(文書抜粋):
<<<<
説明

液晶表示装置

【課題】 信頼性の高い液晶表示装置を提供することにある。
【解決手段】 マトリクス状に配置された複数の画素PXを含むアクティブエリアACTと、アクティブエリアACTの周囲に配置された内蔵回路GDR、GDL、CLK、CSWを有する第1基板ARと、第1基板ARと対向して配置された第2基板CTと、第1基板ARと、第2基板CTとの間に挟持された液晶層LQと、を備え、内蔵回路の動作に用いられない電圧が印加され、内蔵回路と対向して配置されたシールド層100を備えた液晶表示装置。

【発明の詳細な説明】
【技術分野】
【0001】
本発明の実施形態は、液晶表示装置に関する。
【背景技術】
【0002】
近年、平面表示装置が盛んに開発されており、中でも液晶表示装置は、軽量、薄型、低消費電力等の利点から特に注目を集めている。特に、各画素にスイッチング素子を組み込んだアクティブマトリクス型液晶表示装置においては、IPS(In-Plane Switching)モードやFFS(Fringe Field Switching)モードなどの横電界(フリンジ電界も含む)を利用した構造が注目されている。このような横電界モードの液晶表示装置は、アレイ基板に形成された画素電極と共通電極とを備え、アレイ基板の主面に対してほぼ平行な横電界で液晶分子をスイッチングする。
>>>>
(データ部):
<<<<
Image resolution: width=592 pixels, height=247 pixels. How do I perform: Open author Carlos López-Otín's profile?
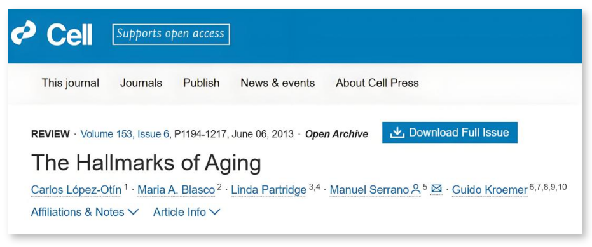pyautogui.click(x=76, y=190)
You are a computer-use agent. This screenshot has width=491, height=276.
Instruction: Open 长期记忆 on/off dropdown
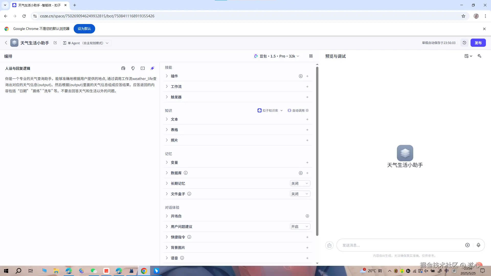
>>>>
(課題一覧):
1. 液晶表示装置に関する文書の【解決手段】で、内蔵回路に付けられた符号をすべて挙げてください。
2. 液晶表示装置に関する文書を、最後の文の後から書き継いでください。

(解答一覧):
1. GDR、GDL、CLK、CSW

2.
【0003】
一方で、アレイ基板に形成された画素電極と、対向基板に形成された共通電極との間に、横電界あるいは斜め電界を形成し、液晶分子をスイッチングする技術も提案されている。
【先行技術文献】
【特許文献】
【0004】
【特許文献1】特開2009−192822号公報
【特許文献2】特開平9−160041号公報
【発明の概要】
【発明が解決しようとする課題】
【0005】
液晶表示装置を電子機器に搭載した際に、液晶表示装置で発生するノイズに起因するとEMI(電磁波干渉)が発生することがあった。EMIは液晶表示装置を搭載した電子機器の誤作動や故障の原因となり製品の信頼性が損なわれるため、EMIの発生を抑制することが要求されていた。
【0006】
本実施形態の目的は、信頼性の高い液晶表示装置を提供することにある。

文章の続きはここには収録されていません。